_Problem details_
Each line from the one containing "Job Trends (176, 1942)" through the end of the data is to be written out exactly, and nothing more.

_Material for the task_
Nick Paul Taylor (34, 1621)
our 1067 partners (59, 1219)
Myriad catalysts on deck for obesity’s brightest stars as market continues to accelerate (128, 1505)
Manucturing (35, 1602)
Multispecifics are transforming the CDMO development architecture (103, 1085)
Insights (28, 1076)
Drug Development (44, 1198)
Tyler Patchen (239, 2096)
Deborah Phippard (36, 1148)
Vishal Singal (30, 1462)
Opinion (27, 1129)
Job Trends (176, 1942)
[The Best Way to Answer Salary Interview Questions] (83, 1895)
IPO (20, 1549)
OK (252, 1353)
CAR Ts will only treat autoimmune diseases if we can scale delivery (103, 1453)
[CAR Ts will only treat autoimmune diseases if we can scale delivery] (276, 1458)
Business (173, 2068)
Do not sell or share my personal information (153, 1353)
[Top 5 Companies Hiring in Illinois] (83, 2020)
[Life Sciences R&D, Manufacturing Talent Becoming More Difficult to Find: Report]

_Exercise solution_
Job Trends (176, 1942)
[The Best Way to Answer Salary Interview Questions] (83, 1895)
IPO (20, 1549)
OK (252, 1353)
CAR Ts will only treat autoimmune diseases if we can scale delivery (103, 1453)
[CAR Ts will only treat autoimmune diseases if we can scale delivery] (276, 1458)
Business (173, 2068)
Do not sell or share my personal information (153, 1353)
[Top 5 Companies Hiring in Illinois] (83, 2020)
[Life Sciences R&D, Manufacturing Talent Becoming More Difficult to Find: Report]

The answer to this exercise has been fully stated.